Security is important.
Second of all, even if you’re not a business or you’re not collecting what you consider to be vital information from visitors—if your users can login you absolutely need encryption. It doesn’t matter if you’re not selling anything, if users can login—you have to encrypt. The internet is fairly unique in that users can only do so much to protect themselves, a lot of the onus for protecting people falls on the websites they visit. You definitely don’t want to gain a reputation as a site that doesn’t protect its visitors. And beyond that, people’s password hygiene, in general, is atrocious. Meaning, people reuse that same passwords across multiple accounts and seldom change them. A breach on your site might seem innocuous, but if cybercriminals can use those stolen passwords to access other, more important accounts—your users are going to blame you.
And finally, even if nobody is logging in on your website—you still are. That’s right, your website likely has a back-end login. How else are you updating it? Shouldn’t that login be secure? If that information gets compromised so does your site. Can you really afford that?
Even if nothing we’ve said in the past 1,000 words has convinced you, this will: SSL is about to become mandatory. No, Google isn’t going to break into your house and put a gun to your head or anything. But then, Google doesn’t have to. It will just put you out of business.
We’re not kidding.
Over the past couple of years, the browser community – Google, Mozilla, Microsoft, Apple – has been politely suggesting encryption. Now it’s done being polite. In 2017, SSL becomes a requirement.
You see, the browsers are in a unique position to influence the internet. You can’t access the web without a browser, can you? And it goes well beyond that. Browsers can tell users that sites are dangerous. They can block sites entirely. Many browsers are owned by companies that also own search engines and we don’t need to tell you how influential SEO and search rankings are, do we?
Well, the browsers are acutely aware of their positioning in the market and they are more than happy to leverage that position to affect change across the internet.
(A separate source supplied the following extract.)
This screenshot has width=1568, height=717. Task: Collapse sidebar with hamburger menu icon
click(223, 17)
That’s what they’re doing here.
Already Google has been giving an SEO boost to sites with encryption. Right now that boost is worth about 5%, but it can go up at any moment. The browsers have also decided to withhold premium features from unencrypted websites. And then newer advances like the faster, safer HTTP/2 protocol are only for sites with SSL too.
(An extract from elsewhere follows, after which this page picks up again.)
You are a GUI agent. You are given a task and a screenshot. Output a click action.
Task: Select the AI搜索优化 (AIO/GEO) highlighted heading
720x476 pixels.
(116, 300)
But those are subtle compared to what’s about to happen. In fact, it’s already begun. There are visual indicators that appear in the address bar of every browser. Right now unencrypted sites get neutral indicators while encrypted sites get positives ones. But soon, unencrypted sites will begin getting negative indicators, and the words “not secure” will appear next to their URL.
After that, the browsers will begin issuing warnings to users before visiting unencrypted sites. And that’s where the real pain will begin. Because the majority of internet users will not continue to a site when prompted with a warning about it not being safe.
That’s going to have a huge impact on any site—especially business sites.
Even if you don’t feel like you need encryption for security, you now need it just to stay competitive. Hey, don’t blame us—blame the browsers for trying to make the internet a safer place. The nerve.
So there you have it. Encryption is a practice wherein information is encoded in such a way that only an authorized party can read it. It’s really an integral part of any web security strategy. And now, it’s also a basic requirement on the internet.